Sunday, January 24, 2010

Steven Johnson's Everything Bad is Good for You

I just recently finished, and was quite heartened by, Steven Johnson's Everything Bad is Good for You, a piece of cultural analysis that came out a few years ago. The book is essentially one long, well-formed, cogent argument on one single issue: that popular culture—video games and television primarily—is not, as the common opinion has it, making us into a nation of dullards and easily distracted simpletons, but is in fact making us smarter.


Johnson's argument is actually fairly simple, and boils down to the twin ideas of complexity and engagement: pop culture products are becoming more complex, forcing viewers/readers/players to pay more and closer attention. But rather than these complicated narratives being the high-brow entertainment, they're the prime-time hits that everyone is talking about; that is to say, their complexity is not driving away the audience but drawing them in. Shows like 24 and Lost force the audience to keep track of dozens of characters and plotlines, and yet they're the hottest shows around.

The same applies to video games: Pong, Pac-Man, and Tetris may have been state-of-the-art once, but compared to today's games, they're ridiculously simple. The controls are far more complicated, the stories are richer and deeper, and they often force the player to balance short-term and long-term strategic thinking. The worlds they create are also far richer than they used to be: you can spend weeks playing Grand Theft Auto IV without completing any of the main storyline.

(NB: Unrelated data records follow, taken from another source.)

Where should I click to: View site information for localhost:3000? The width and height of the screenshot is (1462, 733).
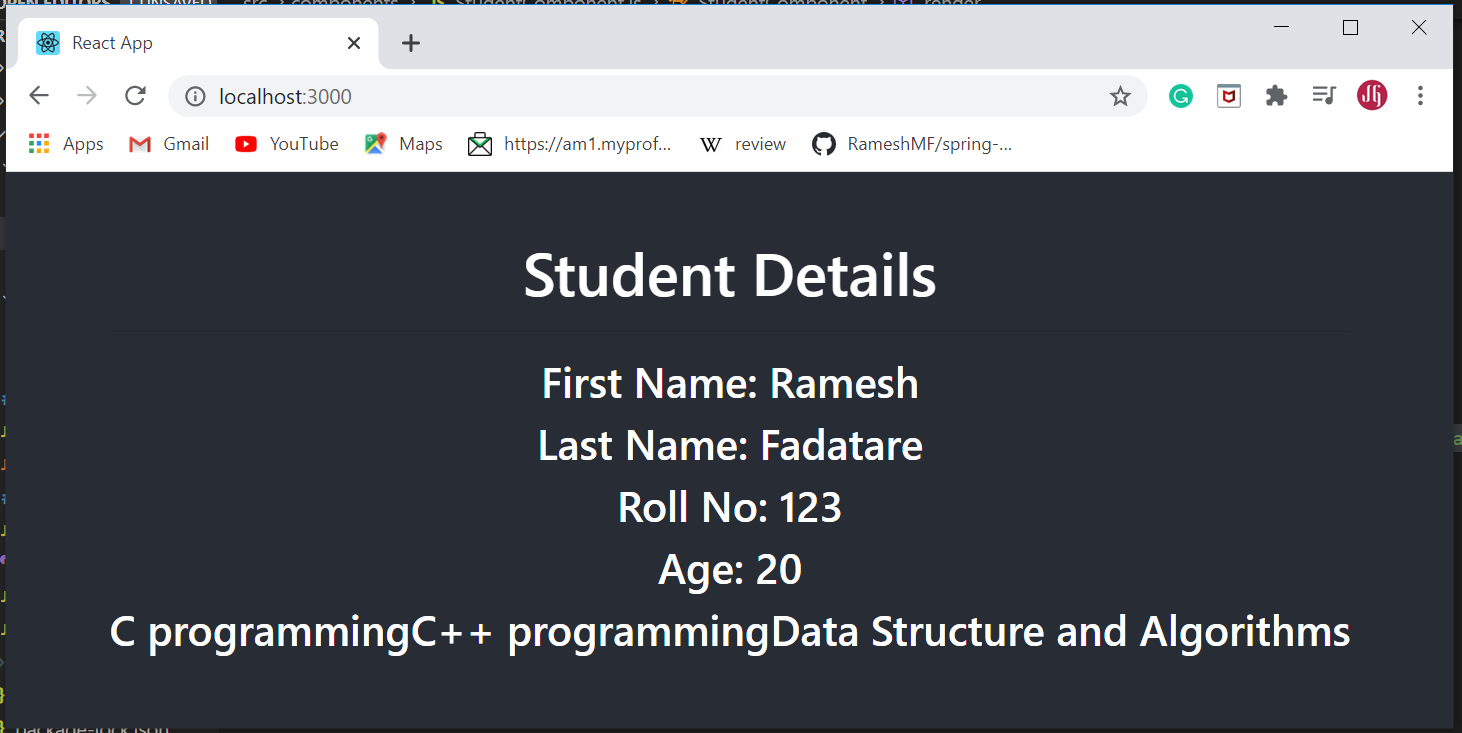tap(194, 96)
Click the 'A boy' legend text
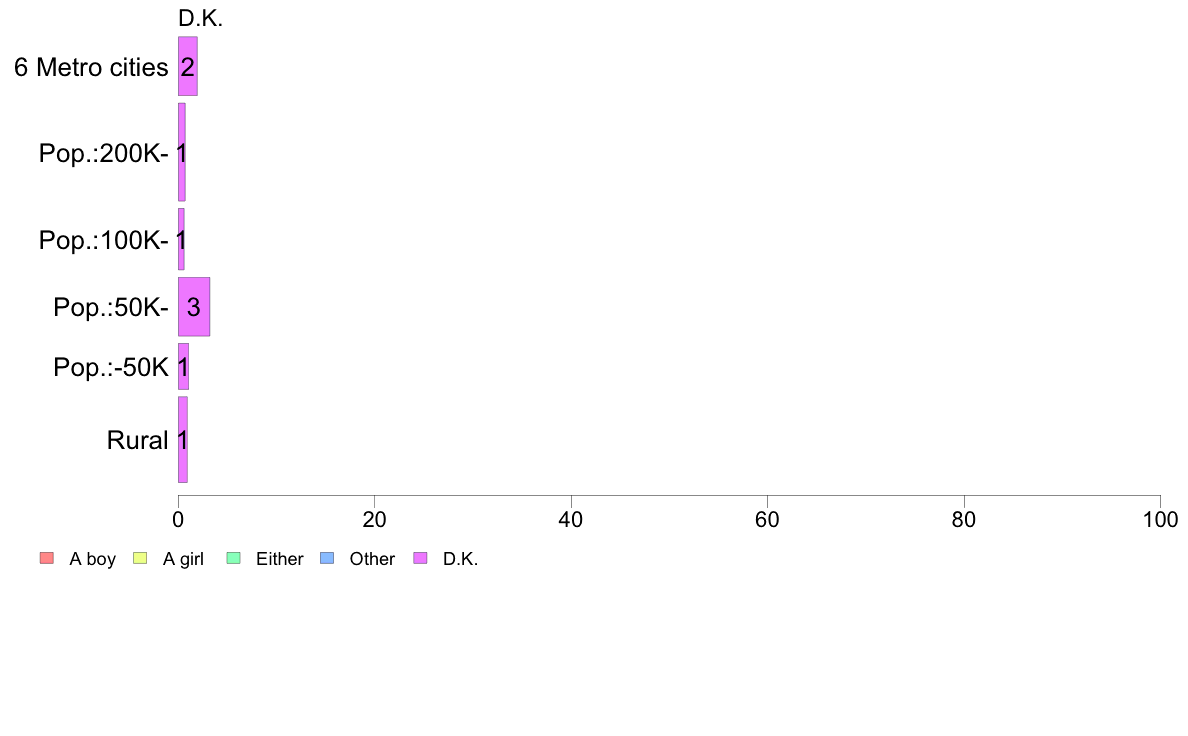 click(92, 559)
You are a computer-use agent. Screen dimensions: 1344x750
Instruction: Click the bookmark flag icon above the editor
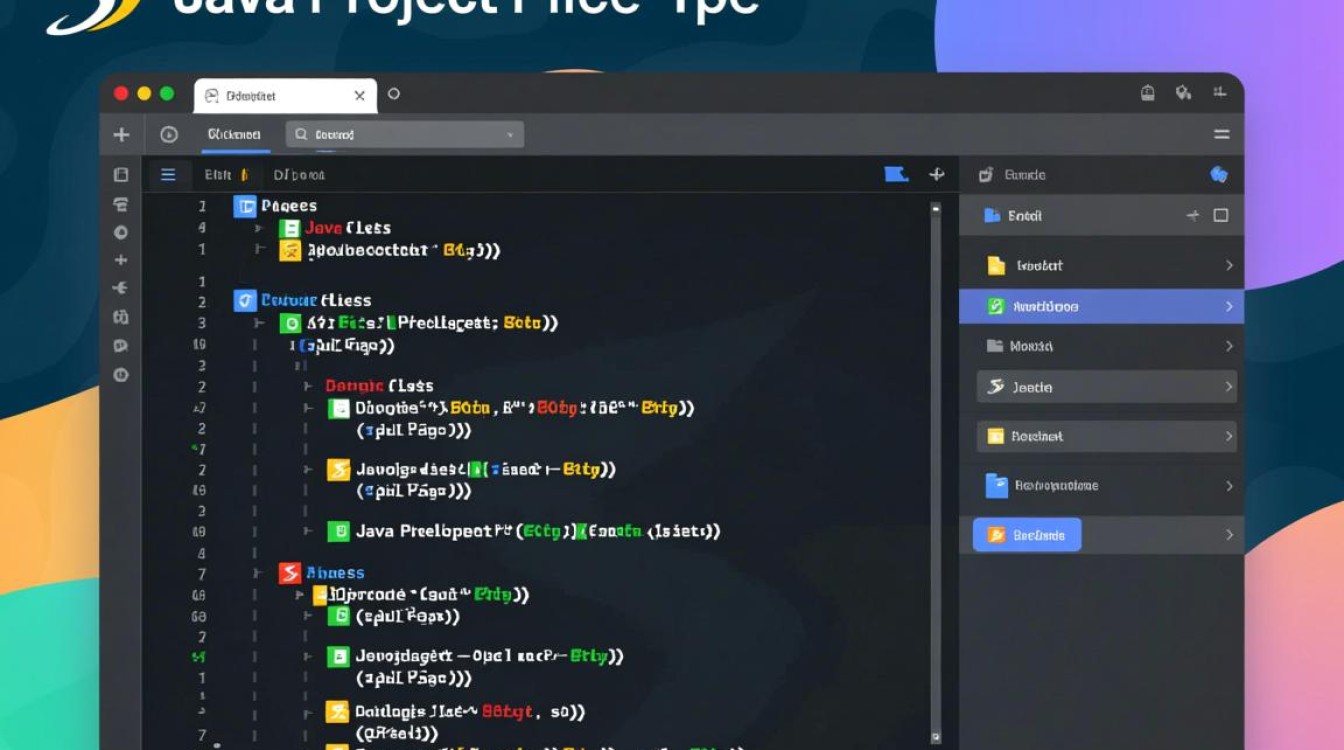click(x=896, y=173)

Johnson emphasizes the importance of the Internet in this cultural revolution: without the ability to discuss the complexities, the hidden nuances of pop culture with fans from across the globe, the secrets buried within these shows and games would go unnoticed. There are thousands of bulletin boards and forums devoted to discussing the latest twists of Lost, and Johnson points out that not only do fans voluntarily surf through this enormous sea of information to understand the show, they even enjoy doing so.

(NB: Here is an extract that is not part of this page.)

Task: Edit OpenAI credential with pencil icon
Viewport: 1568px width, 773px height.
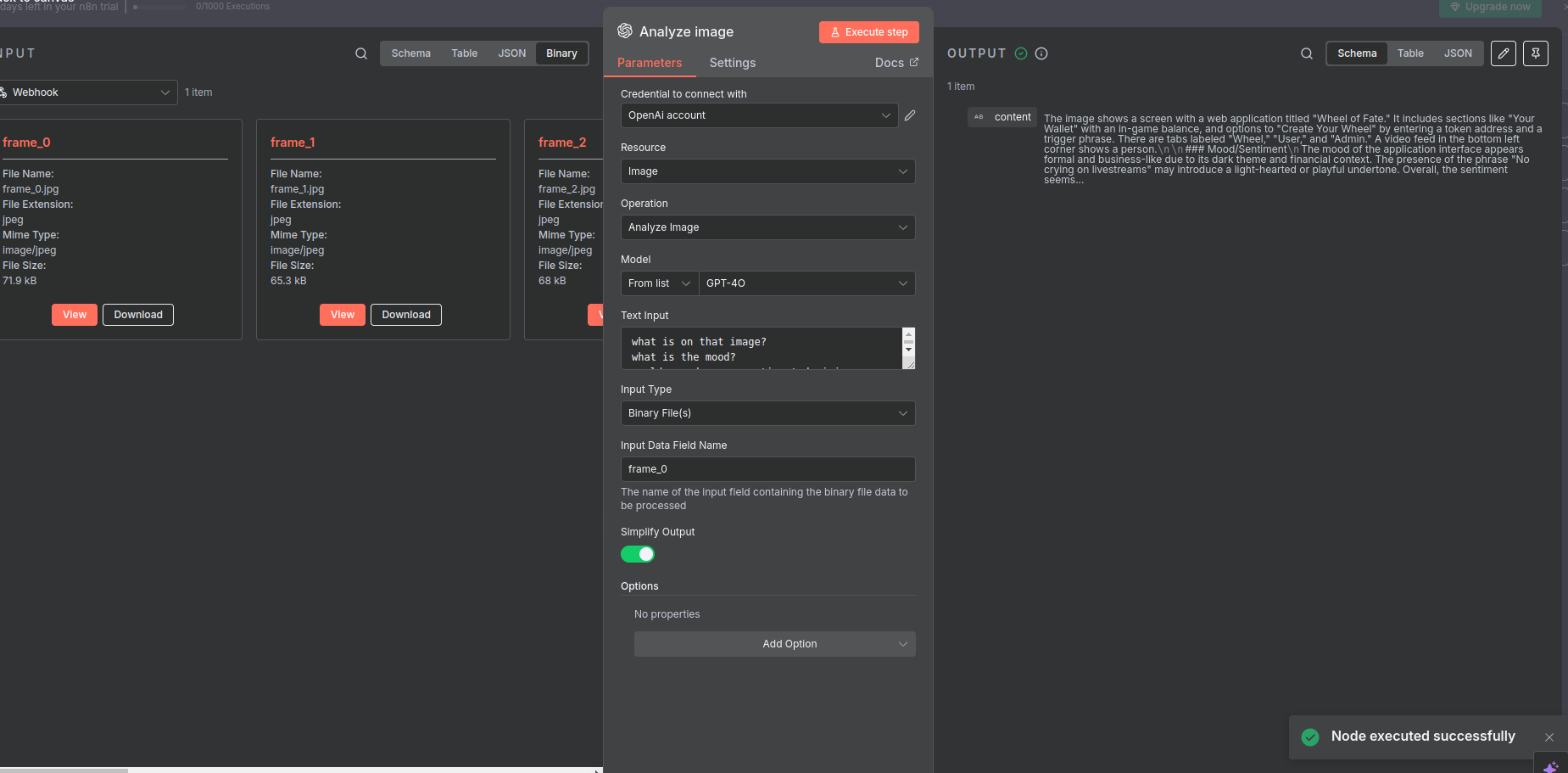Action: [x=910, y=115]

If anything, I think Johnson actually understates the effects of the Internet in the development of these shows, and in the development of pop culture in general. I listen to several podcasts about comics, and one of the things that older comic creators keep saying is that they never knew how big of an audience they had. Fans would occasionally write in letters, but apart from that there was no contact between author and audience. Many creators felt as if they were working in a vacuum, sending their works out into a world that didn't care or even notice. But with the Internet, fans can tell creators exactly what they think—for better or worse. Comics get a brief mention in Johnson's book, which concentrates more on television and video games, but I think his arguments apply just as well to their increasing complexity over the past twenty years or more—certainly since Alan Moore's Watchmen.

In any case, it's a fine read, and rather quick: you can grasp the basics of his argument in a few minutes, but Johnson's explorations of the possible causes and the probable effects on our neural structures are fascinating and deserve a thorough reading.